Shares of Adobe (NASDAQ:ADBE) rose 15.5% during the month of August, according to data from S&P Global Market Intelligence. The creative cloud software giant, home to Adobe Photoshop, Illustrator, Acrobat, and other digital marketing tools, rose along with the rest of the technology sector during a very strong August for the markets in general and tech in particular.
Adobe itself didn't report earnings, but seemed to move higher when other cloud software stocks showed strong results during the month.

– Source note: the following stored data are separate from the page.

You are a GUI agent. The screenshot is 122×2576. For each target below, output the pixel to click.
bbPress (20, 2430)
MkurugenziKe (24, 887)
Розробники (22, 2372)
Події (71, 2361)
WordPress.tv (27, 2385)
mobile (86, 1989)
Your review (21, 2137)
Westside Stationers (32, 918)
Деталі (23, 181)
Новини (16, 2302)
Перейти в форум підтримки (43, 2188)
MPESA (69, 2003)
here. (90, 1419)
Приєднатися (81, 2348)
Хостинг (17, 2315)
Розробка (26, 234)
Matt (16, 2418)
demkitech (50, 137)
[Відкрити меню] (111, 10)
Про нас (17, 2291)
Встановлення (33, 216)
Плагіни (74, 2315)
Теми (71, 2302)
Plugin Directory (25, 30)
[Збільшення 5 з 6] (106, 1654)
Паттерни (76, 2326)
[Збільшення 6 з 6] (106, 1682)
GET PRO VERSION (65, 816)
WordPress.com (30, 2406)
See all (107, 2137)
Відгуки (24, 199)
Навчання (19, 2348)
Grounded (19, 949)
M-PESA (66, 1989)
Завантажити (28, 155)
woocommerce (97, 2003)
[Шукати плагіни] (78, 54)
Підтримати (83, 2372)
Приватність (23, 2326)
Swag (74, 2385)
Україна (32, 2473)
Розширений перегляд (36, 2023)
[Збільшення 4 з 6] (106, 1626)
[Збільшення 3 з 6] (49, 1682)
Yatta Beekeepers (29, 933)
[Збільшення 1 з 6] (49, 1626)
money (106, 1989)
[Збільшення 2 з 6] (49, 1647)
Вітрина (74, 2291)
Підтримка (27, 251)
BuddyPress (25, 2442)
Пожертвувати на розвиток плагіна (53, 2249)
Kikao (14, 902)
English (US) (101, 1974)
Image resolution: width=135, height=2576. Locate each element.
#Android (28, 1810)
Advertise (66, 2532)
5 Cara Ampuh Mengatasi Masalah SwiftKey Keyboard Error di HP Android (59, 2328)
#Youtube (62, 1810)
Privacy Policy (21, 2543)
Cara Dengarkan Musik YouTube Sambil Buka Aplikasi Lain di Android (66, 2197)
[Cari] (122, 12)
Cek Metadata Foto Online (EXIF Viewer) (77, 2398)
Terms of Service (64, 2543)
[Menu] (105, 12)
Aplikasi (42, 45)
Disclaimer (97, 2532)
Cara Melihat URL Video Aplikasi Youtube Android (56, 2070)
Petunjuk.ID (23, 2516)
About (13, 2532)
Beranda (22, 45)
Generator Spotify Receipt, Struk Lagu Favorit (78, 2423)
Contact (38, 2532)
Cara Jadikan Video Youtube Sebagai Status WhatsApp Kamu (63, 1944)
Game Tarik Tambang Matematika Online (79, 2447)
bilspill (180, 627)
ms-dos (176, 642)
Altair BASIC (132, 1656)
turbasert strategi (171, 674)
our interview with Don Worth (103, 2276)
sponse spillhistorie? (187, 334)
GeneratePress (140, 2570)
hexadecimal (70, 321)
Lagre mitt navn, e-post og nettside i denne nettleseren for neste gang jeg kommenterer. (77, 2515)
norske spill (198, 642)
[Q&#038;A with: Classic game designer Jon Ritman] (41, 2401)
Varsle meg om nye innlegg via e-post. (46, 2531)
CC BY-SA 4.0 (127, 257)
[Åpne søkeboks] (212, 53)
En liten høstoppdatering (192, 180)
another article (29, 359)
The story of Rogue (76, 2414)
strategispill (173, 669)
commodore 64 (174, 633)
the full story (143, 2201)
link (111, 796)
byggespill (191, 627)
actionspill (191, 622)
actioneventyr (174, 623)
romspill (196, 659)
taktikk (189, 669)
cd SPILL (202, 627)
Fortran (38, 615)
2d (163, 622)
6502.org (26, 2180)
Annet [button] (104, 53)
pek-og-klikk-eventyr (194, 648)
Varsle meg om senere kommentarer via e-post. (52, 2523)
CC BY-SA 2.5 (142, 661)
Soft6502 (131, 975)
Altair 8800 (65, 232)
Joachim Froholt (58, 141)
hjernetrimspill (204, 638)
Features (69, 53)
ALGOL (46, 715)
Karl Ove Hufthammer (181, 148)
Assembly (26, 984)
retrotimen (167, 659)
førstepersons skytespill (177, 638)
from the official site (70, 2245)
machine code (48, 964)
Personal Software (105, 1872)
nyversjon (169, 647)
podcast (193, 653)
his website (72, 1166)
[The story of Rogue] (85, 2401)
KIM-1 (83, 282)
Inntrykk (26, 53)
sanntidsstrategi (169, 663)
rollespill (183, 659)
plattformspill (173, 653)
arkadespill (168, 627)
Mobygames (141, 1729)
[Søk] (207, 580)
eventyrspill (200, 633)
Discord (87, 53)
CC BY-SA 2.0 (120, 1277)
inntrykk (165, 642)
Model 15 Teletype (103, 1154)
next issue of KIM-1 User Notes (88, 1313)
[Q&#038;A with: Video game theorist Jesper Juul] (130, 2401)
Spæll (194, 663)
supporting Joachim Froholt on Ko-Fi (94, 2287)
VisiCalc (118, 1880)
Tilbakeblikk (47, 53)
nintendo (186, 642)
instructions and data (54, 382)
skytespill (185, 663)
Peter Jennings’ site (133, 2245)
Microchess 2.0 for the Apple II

Adobe's stock rose along with other leading technology software stocks, as relatively strong results from the sector have made investors bullish on these names to weather the COVID-19 pandemic -- or even thrive because of it. Adobe's stock had pulled back a bit in July after its third quarter guidance came in a tad soft, but regained momentum in August. Strong results from fellow cloud software peer Salesforce (NYSE:CRM) toward the end of the month seemed to propel Adobe higher by association after the period of consolidation.
Just as Adobe has drifted up with the technology sector at the end of August, it was hit hard last week in the rapid technology sell-off.
Even after the sell-off, Adobe trades at a sky-high 67 times trailing earnings and about 46 times forward earnings, which still makes it very expensive. However, the company's recurring revenue model, operating leverage (in which income increases more than revenue), and the current low interest rate environment have continued to push Adobe's stock higher.
I'm not going to say that Adobe is too expensive to buy, as it's a high-quality large cap tech stock with a substantial moat in its core graphics software business. However, I also wouldn't be surprised if it had a bigger pullback. If it does, Adobe still appears to be a safe stock to buy and hold for the long-term, so risk-off investors may wish to keep it on their watch lists in case a pre-election pullback does in fact happen.